Thai spokesperson Thani said in a text message to journalists that under the 2013 bilateral agreement, Rajapaksa could enter Thailand visa-free for 90 days because he holds a Sri Lankan diplomatic passport. I was.
“This stay is temporary for future travel. Political asylum is not being sought,” Tunney said.
Thai Prime Minister Prayuth told reporters that he was aware of Rajapaksa’s intentions for the visit and that it was granted on humanitarian grounds as the former president had sought asylum in a third country. He didn’t elaborate.
S. Khan, director general of public diplomacy at Sri Lanka’s Ministry of Foreign Affairs, said he had no comment on Thailand’s statement.
Sri Lankans have staged massive street protests for four months demanding democratic reforms and a solution to the country’s economic collapse.
Last month, a human rights group filed a criminal complaint with Singapore’s attorney general seeking the arrest of Rajapaksa on war crimes charges during the Sri Lankan civil war. rice field.

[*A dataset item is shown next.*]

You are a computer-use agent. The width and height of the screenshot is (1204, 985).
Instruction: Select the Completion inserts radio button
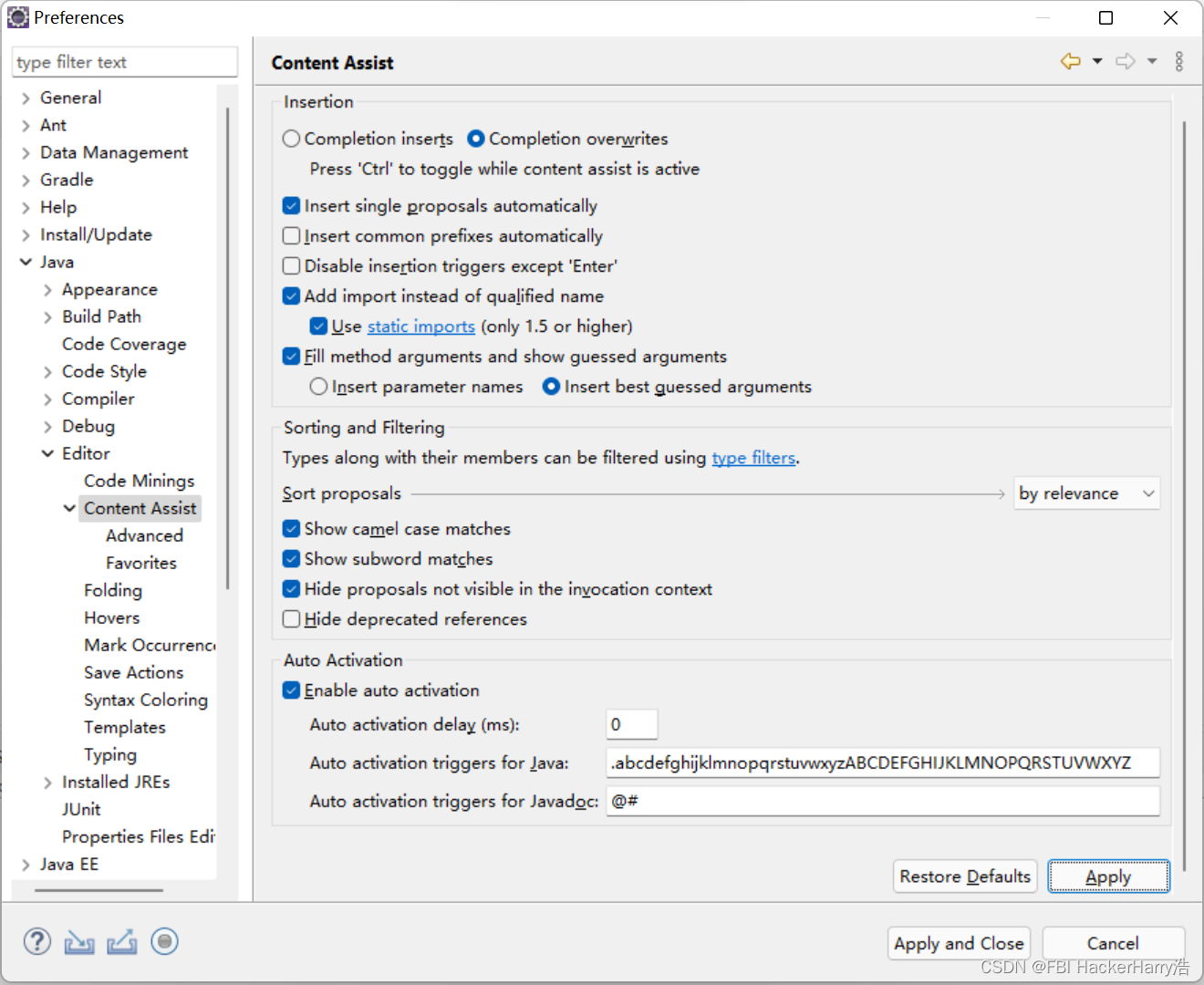point(290,139)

The International Truth and Justice Project, an evidence-gathering organization managed by a non-profit foundation based in South Africa, said its lawyers had filed a complaint seeking Rajapaksa’s immediate arrest. The complaint alleges that Rajapaksa committed grave violations of the Geneva Conventions during the civil war and is subject to domestic prosecution in Singapore under universal jurisdiction.
According to conservative United Nations estimates, the civil war in Sri Lanka, fought by Tamil Tiger rebels to create an independent state of the Tamil minority, has resulted in 100,000 deaths. The actual number is believed to be higher. At least 40,000 Tamil civilians have died in the last months of the lone fighting, according to reports from a UN panel of experts.